Equal Remuneration Act, 1976


The Act came into force to provide for the payment of equal remuneration to men and women workers for the same work or work of similar nature and prevent discrimination on the ground of sex. The objective of the Act is to provide an impetus to women’s participation in the country’s workforce and to improve the quality of women’s employment. The Act was enacted to comply with the provisions of Article 39 (d) of the Directive Principle of State Policy, which envisages that every person has equal pay for equal work irrespective of sex.  

Section 2(h) of the Act makes it the duty of the employer to pay equal remuneration to men and women workers for same work or work of a similar nature.  

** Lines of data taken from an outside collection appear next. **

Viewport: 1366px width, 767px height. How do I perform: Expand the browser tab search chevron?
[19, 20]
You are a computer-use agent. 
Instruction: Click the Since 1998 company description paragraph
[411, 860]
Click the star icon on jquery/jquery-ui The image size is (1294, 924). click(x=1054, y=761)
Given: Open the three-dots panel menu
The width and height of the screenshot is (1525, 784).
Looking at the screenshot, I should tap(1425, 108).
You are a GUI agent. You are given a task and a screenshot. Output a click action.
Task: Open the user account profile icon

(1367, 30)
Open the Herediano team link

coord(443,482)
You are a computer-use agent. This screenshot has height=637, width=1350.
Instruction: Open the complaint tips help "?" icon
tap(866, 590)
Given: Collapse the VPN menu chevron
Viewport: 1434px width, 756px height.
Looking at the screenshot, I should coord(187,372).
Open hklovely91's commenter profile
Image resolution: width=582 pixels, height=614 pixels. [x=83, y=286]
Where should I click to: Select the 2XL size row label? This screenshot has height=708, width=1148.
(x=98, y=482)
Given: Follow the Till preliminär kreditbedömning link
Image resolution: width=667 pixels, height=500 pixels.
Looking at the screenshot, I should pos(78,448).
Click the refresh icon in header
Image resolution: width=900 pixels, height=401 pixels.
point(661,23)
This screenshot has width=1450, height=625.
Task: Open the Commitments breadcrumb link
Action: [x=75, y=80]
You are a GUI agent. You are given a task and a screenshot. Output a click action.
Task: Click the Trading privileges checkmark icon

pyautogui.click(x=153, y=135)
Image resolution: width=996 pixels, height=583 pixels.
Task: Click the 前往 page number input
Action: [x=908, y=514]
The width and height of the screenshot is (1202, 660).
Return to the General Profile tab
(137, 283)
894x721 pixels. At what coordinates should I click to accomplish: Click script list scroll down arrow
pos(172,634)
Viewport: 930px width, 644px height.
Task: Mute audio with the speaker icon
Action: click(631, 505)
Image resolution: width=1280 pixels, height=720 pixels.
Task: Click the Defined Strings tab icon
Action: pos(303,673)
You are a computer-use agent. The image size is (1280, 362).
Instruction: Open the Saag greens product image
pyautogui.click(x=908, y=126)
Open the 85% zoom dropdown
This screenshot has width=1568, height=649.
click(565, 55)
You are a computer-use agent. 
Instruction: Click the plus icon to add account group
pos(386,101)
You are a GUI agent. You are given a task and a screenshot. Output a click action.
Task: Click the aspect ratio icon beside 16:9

At the same time, for the purpose of complying with this duty, the employer cannot reduce the rate of remuneration of any worker, and in case of a difference in the remuneration before the enactment of this act, the employer is supposed to pay the higher of the remunerations to all.  

Section 5 of the Act states that there should not be any discrimination while recruiting men and women workers by the employer, except where the employment of women in such work is prohibited or restricted by any law. 

Section 6 of the Act deems the constitution of an Advisory Committee as essential for the purpose of providing increasing employment opportunities for women. As per the law, every Advisory Committee shall contain less than 10 persons, out of which half should be women. Lists down the powers, duties and processes by which the appropriate Government should appoint authorities for hearing and deciding claims and complaints through the appointment of officers. 

Section 8 of the Act, makes it the duty of employers to maintain registers and other documents in relation to the workers employed by them. 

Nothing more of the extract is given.